Tracey Emin and Arctic Monkeys win South Bank awards
Artist Tracey Emin has been honoured with the South Bank Sky Arts Awards outstanding achievement prize.
The former Young British Artist was handed her award by Frank Skinner at a London ceremony hosted by Lord Bragg.
Arctic Monkeys beat David Bowie to win the pop music prize while acclaimed ITV crime drama Broadchurch triumphed over BBC series Top of the Lake and The Fall to win TV drama.
British film The Selfish Giant won the film award.
Clio Barnard's gritty tale of teenage scrap scavengers beat Hanif Kureishi's Le Week-End, starring Jim Broadbent and Lindsay Duncan, and Steve Coogan's Oscar-nominated Philomena, starring Dame Judi Dench.
Coogan was also nominated in the comedy category for last year's feature film Alan Partridge: Alpha Papa, alongside Sky Arts' series Psychobitches, starring Mark Gatiss, Rebecca Front and Julia Davis.
However both lost out to surprise winner Bridget Christie, who won the prize for her show A Bic for Her.
Life After Life author Kate Atkinson was honoured in the book category, beating The Kills by Richard House and Sathnam Sanghera's Marriage Material.
The National Theatre of Scotland's production of Let The Right One In beat Othello and Chimerica to win the theatre award, presented by Simon Russell Beale.
Dame Kiri Te Kanawa, Dame Evelyn Glennie and Imelda May performed at the awards which celebrate the best of British culture and are now in their seventeenth year, after being taken on by Sky Arts when the South Bank Show was cancelled by ITV.
A host of stars from across the arts were there to honour the winners and present awards, including Lenny Henry, artist Gavin Turk, filmmaker Ken Loach and dancer and Strictly Come Dancing judge Darcey Bussell.
Episodes star Stephen Mangan presented the breakthrough award to comedian Nick Helm, who stars in BBC Three series Uncle.
"The shortlist demonstrated an extraordinary breadth and range of artistic disciplines," said presenter and host Melvyn Bragg.
"The richly-deserving winners [are] all examples of the most exciting and unique talents at work in the UK today.

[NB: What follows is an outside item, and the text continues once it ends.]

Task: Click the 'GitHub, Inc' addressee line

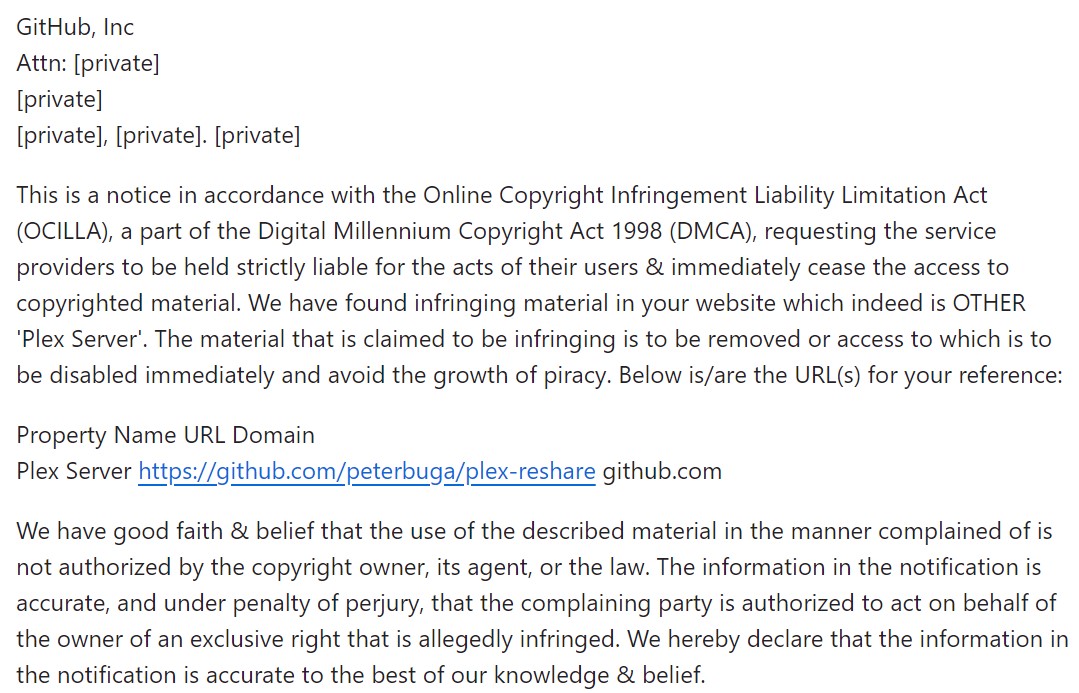Action: (x=75, y=28)
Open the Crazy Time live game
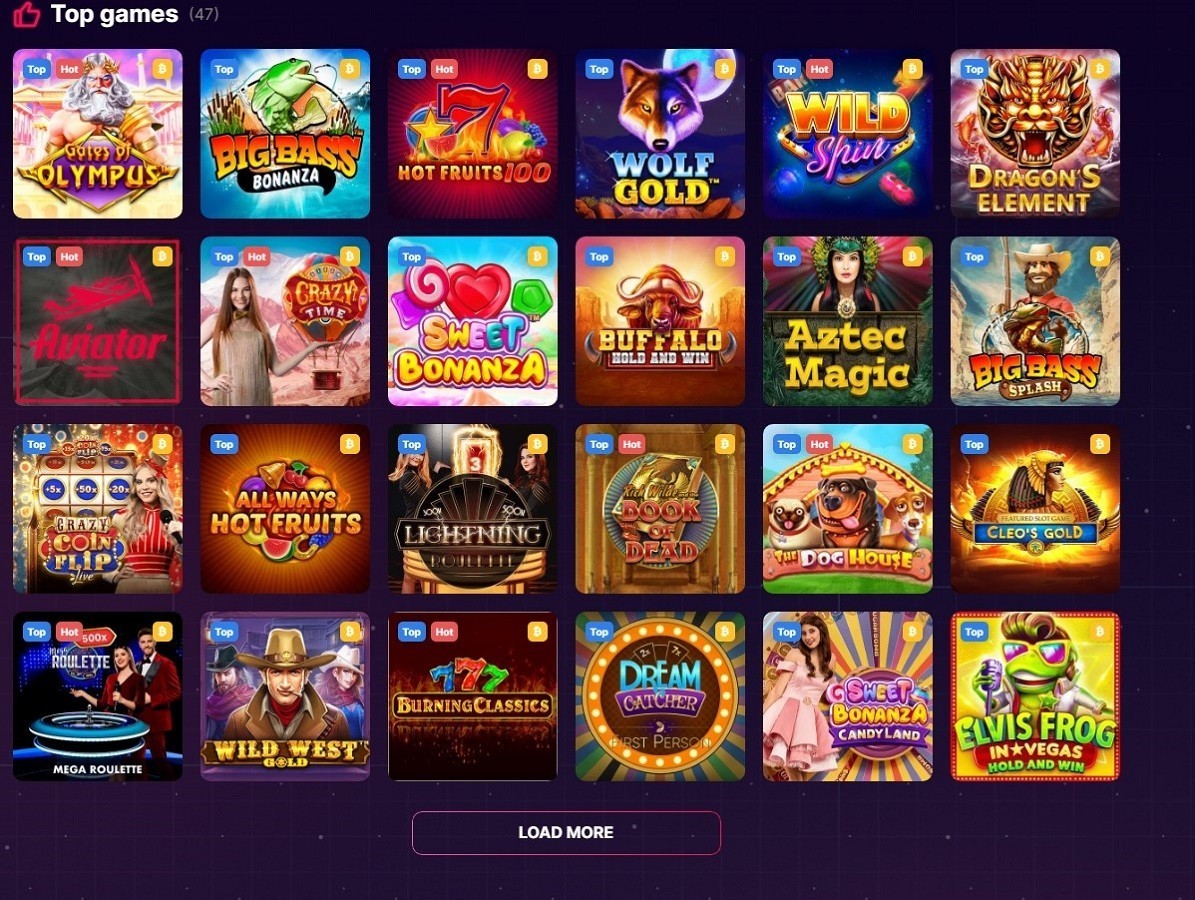Image resolution: width=1195 pixels, height=900 pixels. [x=285, y=322]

I am delighted to be able to honour and celebrate them as they deserve."
This year's other winners - who were handed an award designed by pop artist and Beatles collaborator Sir Peter Blake - included Katie Paterson, who won the visual art prize for her work Kettle's Yard in Cambridge and Tipping Point at Wolverhampton Art Gallery.
The opera award went to Written on Skin by the Royal Opera House, while the dance category was won by Dracula from the Mark Bruce Company.
The Southbank Centre's The Rest is Noise won the classical music category.
This year's judges included The Observer's Arts Editor Sarah Donaldson, Heat Magazine's Boyd Hilton, The Times Arts Editor Alex O'Connell and the Daily Mail columnist's Baz Bamigboye.
The South Bank Sky Arts Awards will be broadcast on 30 January on Sky Arts 1 at 21:30 GMT. The new series of The South Bank Show will begin on the channel in the spring.